Mon regard se perd dans le mur pendant que j' essaie d' imaginer la scène. Mes battements de coeur s' accélèrent. Je me sens impuissant.
- Je lui disais :"Papa, c'est moi. Valen" mais il ne voulait rien entendre. Alors, je ne me suis plus débattue...
Je la serre contre moi, enfouissant le nez dans le creux de son cou.
- Le lendemain , quand ma mère rentra de l' hôpital, elle me trouva dans mon lit baignée de mon sang avec cet énergumène endormi près de moi.
- Et après?
- Après? Après, il nous avait quittés. Je n'ai jamais demandé à ma mère où il est parti. Je sais simplement qu'elle continue de lui parler et qu'il téléphone pour parler à Tara.
- Ta mère aurait dû appeler la pol...
- Et ainsi séparer Tara de son père? Je t'en supplie de ne pas la juger. C'est la seule personne que j' excuse dans cette histoire-là.
- Tu n'es pas non plus responsable, Valen. Arrête de te culpabiliser, la supplié-je.
Je sens son diaphragme se soulever sous mes mains. Son corps tremble un peu. Elle pleure.
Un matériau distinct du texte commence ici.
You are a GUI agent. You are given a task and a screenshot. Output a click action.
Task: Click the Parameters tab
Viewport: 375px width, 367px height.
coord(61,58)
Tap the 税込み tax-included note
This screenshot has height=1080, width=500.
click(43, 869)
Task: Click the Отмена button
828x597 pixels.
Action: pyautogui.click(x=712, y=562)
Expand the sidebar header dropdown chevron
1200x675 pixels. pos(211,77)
- Si, je suis responsable. Je ne sais pas ce qui m' a pris d' acheter ces vêtements. Je regrette tellement d'avoir fêté mon anniversaire que je ne le fais plus. Et cette chambre...ma mère m' avait fait suivre un psy pendant deux ans qui m' avait conseillé d'emménager quelque part d'autre. J' aurais pu aller vivre chez ma tante maternelle mais je n'ai jamais voulu. Malgré mes cauchemars, mes crises, ces souvenirs douloureux, je veux rester ici. Ça m' aide à me rappeler ce que j'ai toujours été: une petite p...
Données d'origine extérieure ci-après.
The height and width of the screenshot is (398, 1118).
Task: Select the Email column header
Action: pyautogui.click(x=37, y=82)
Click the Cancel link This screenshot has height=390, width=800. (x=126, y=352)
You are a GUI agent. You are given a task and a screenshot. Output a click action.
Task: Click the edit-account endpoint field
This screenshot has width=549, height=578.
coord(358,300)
Je couvre sa bouche de mes mains pour qu'elle ne prononce pas le mot.
- Que veux-tu que je te dise d' autre? Continue-t-elle quand j'enlève ma main. Je ne me vois que comme un objet sexuel. J' allume les hommes pour avoir l' impression de dominer cette fois. A mes heures perdues, je me livre à la prostitution. Pas parce que j'ai besoin d'argent, loin de là! Comme tu vois, je continue à vivre aux dépens de cet homme malgré moi.
Ses aveux m'empoignent le coeur. La jalousie s' empare de moi mais j' essaie de cacher cela.
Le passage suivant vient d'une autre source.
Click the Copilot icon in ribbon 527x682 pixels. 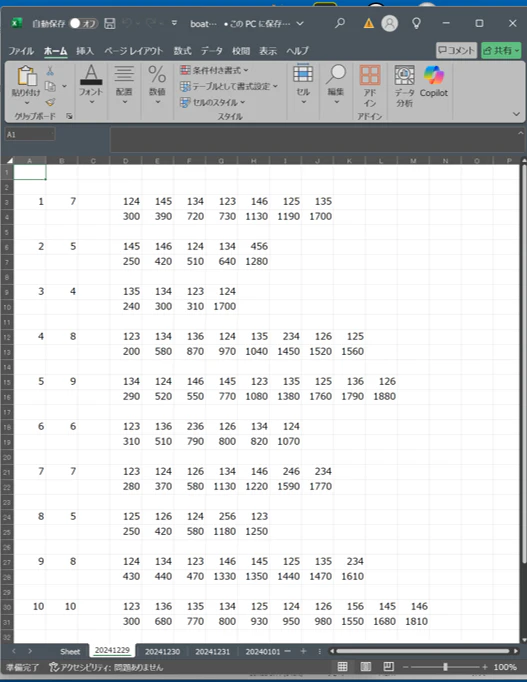(434, 81)
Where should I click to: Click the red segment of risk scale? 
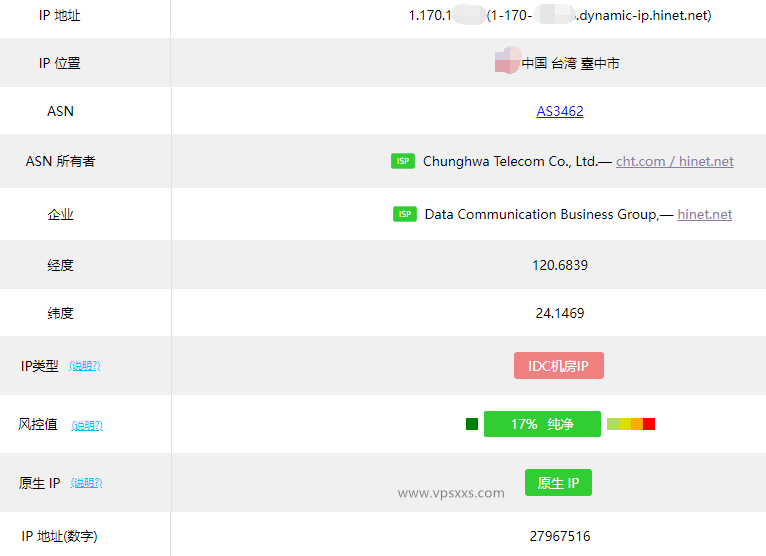point(649,424)
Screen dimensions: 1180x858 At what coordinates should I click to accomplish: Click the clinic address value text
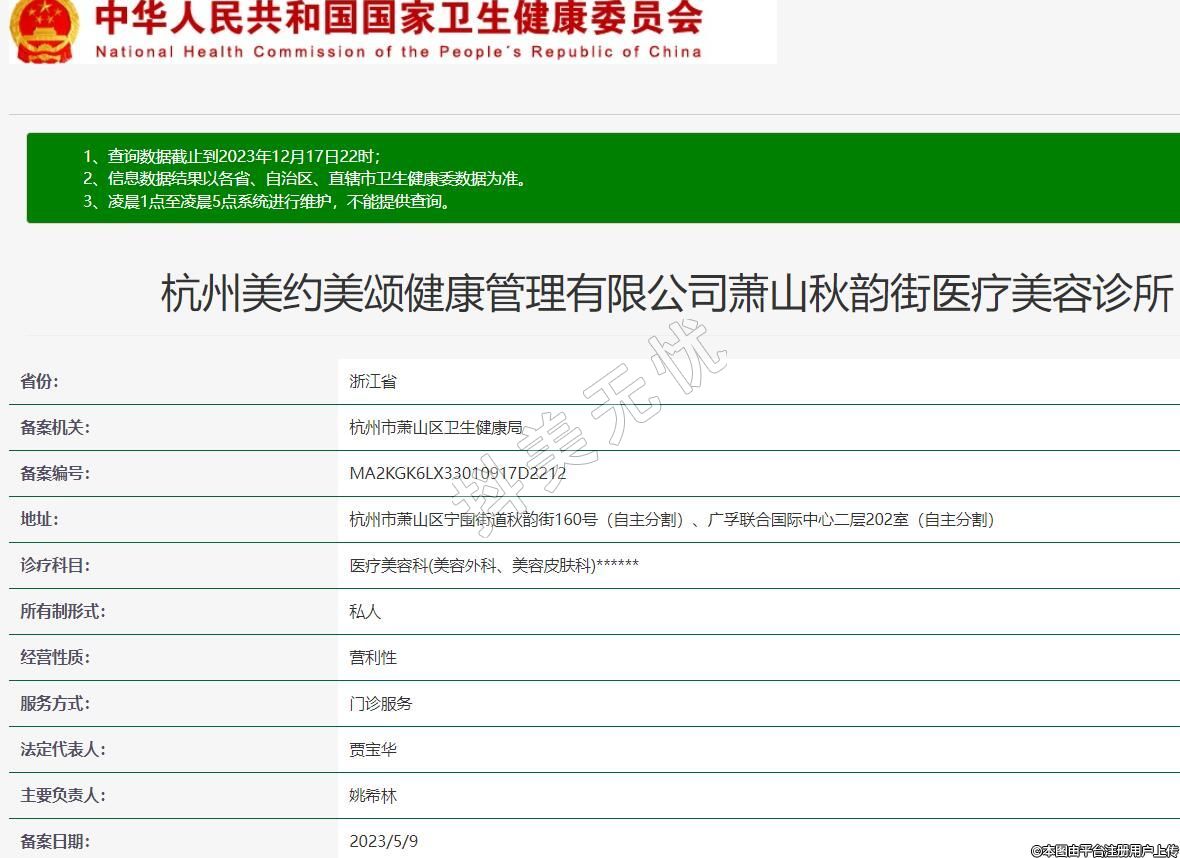(671, 519)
- Est-ce que je fais partie de ces hommes-là?
Je ne puis m' empêcher de lui demander cela. Elle se retourne enfin face à moi, je baisse les yeux craignant sa réponse.
- Tu es le seul homme qui a su se faufiler en dessous de ma carapace. J' ai essayé de te fuir parce que je me suis faite à l' idée que tous les hommes sont comme mon connard de géniteur. J'ai voulu te dominer mais c'est toi qui l'as fait, dévoilant ainsi toute ma faiblesse. Tu es la première personne à qui je parle de tout ça. Aucun psy n' a su me faire cracher le morceau, même pas ta mère qui a été si gentille avec moi. Je leur ai tellement menti, je n' arrive pas à y croire.
- Je comprends le fait que tu t'es méfiée de tout le monde depuis. A ce stade, on doute même de son ombre.
- Il n' y a qu'à toi que je fais confiance, me susurre-t-elle. Avec toi, je revis. Je ne suis même pas Valen mais Emy. C'est magique tout ça.
Elle essaie de sourire. Elle se perd dans mes lèvres avant de m'embrasser.
- Je t'aime, John. Tellement que je suis prête à changer pour toi! Me confesse-t-elle dans un souffle.